* _Aufgabenstellung_: Schreiben Sie aus dem folgenden Text zur Topographie des Heils den Abschnitt wortgetreu ab, beginnend bei "3. Topographie des" und endend bei "der Größe Gottes.".

* _Bereitgestellter Text_:
3. Topographie des Heils

  • Jeder kann dankbar sein, wenn er nicht aus der Heimat vertrieben wird. Als Christen jedoch kommen wir nicht darum herum, selbst aufzubrechen. Von der Heiligen Schrift her verweben sich daher Schicksal und Berufung. Mit denen, deren Schicksal der Verlust der Heimat ist, sind alle Getauften berufen aufzubrechen. Wer das Evangelium vom Anfang zum Ende liest, wird diese Dynamik dort eingeschrieben finden. 'Es soll alles so bleiben, wie es war' ist nicht christlich. Es kann sogar ein Geschenk sein, aus den alten Bahnen herausgerissen zu sein, sei es durch politische Verfolgung, sei es durch Krankheit, sei es durch eine Erfahrung der Größe Gottes.
  • Nicht immer ist es so dramatisch. Vielleicht kann aber doch jeder in der eigenen Biographie eine solche Erfahrung lokalisieren. Etwas, das ich mir nicht ausgesucht habe und nie aussuchen würde, ist doch ein Geschenk, um zu entdecken wie viel größer Gott und wie viel größer meine Berufung ist, als ich mir das 'zu Hause' je hätte vorstellen können. Verlust kann so - im Rückblick - als Gewinn entziffert werden, in der glaubenden Relecture des eigenen Schicksals.

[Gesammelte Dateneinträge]
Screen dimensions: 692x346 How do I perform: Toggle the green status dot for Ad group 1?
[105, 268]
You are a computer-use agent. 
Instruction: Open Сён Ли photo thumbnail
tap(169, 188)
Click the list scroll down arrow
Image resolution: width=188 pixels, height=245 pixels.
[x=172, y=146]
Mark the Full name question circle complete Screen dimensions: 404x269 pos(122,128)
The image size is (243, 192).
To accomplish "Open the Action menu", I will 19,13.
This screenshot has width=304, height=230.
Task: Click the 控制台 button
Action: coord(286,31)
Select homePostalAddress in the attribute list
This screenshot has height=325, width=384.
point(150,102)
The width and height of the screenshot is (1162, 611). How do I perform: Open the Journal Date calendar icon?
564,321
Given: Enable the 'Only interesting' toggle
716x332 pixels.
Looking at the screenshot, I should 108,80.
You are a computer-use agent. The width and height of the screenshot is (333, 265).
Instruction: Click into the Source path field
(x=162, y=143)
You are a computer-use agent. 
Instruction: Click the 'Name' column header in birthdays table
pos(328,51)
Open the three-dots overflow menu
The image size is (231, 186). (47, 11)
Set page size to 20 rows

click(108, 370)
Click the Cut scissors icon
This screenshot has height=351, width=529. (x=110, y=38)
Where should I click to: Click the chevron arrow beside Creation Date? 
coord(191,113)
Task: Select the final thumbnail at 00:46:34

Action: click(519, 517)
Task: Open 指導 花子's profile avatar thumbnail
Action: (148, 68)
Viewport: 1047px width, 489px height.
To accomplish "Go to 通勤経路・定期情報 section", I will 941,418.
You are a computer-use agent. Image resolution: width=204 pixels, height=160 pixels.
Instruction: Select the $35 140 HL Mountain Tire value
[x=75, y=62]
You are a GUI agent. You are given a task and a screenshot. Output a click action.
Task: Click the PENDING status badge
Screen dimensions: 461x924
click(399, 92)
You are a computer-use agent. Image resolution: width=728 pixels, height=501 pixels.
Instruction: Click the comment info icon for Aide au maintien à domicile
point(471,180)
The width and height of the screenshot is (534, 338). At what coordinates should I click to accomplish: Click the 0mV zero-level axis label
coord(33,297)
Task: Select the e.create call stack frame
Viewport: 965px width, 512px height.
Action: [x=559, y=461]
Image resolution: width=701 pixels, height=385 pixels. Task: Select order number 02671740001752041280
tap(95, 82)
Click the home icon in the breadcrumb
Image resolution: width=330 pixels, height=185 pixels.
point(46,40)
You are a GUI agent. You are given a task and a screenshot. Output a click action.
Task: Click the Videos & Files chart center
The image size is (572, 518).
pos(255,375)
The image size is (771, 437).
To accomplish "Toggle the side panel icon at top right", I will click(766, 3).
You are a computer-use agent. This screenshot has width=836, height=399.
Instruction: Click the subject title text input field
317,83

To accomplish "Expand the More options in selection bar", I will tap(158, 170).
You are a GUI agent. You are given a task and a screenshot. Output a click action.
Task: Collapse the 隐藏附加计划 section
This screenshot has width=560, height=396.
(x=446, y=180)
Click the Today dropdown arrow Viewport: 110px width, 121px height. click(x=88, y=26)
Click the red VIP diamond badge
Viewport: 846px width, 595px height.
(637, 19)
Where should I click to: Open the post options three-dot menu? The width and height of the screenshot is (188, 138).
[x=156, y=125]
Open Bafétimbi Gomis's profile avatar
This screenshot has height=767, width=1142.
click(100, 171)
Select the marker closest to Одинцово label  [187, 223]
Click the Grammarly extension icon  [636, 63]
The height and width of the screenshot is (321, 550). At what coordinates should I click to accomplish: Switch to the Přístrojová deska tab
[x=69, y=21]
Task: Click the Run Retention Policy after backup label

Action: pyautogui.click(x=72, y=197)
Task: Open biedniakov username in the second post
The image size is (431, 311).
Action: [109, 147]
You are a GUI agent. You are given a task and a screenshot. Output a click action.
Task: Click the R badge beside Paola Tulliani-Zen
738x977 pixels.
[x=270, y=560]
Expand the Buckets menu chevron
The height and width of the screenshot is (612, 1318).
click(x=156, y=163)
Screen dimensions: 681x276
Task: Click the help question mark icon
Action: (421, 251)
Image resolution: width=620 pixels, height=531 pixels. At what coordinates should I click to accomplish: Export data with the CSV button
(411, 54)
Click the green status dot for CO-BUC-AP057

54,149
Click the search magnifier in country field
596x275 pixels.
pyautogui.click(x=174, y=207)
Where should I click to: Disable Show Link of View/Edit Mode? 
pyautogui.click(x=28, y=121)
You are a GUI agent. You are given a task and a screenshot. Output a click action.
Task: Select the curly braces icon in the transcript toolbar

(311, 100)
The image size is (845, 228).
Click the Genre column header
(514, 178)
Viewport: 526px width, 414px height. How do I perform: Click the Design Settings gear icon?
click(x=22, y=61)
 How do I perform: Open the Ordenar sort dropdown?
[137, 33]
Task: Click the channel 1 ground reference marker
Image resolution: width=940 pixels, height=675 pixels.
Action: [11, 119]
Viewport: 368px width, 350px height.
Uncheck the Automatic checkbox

* _Antwortfeld_:
3. Topographie des Heils

  • Jeder kann dankbar sein, wenn er nicht aus der Heimat vertrieben wird. Als Christen jedoch kommen wir nicht darum herum, selbst aufzubrechen. Von der Heiligen Schrift her verweben sich daher Schicksal und Berufung. Mit denen, deren Schicksal der Verlust der Heimat ist, sind alle Getauften berufen aufzubrechen. Wer das Evangelium vom Anfang zum Ende liest, wird diese Dynamik dort eingeschrieben finden. 'Es soll alles so bleiben, wie es war' ist nicht christlich. Es kann sogar ein Geschenk sein, aus den alten Bahnen herausgerissen zu sein, sei es durch politische Verfolgung, sei es durch Krankheit, sei es durch eine Erfahrung der Größe Gottes.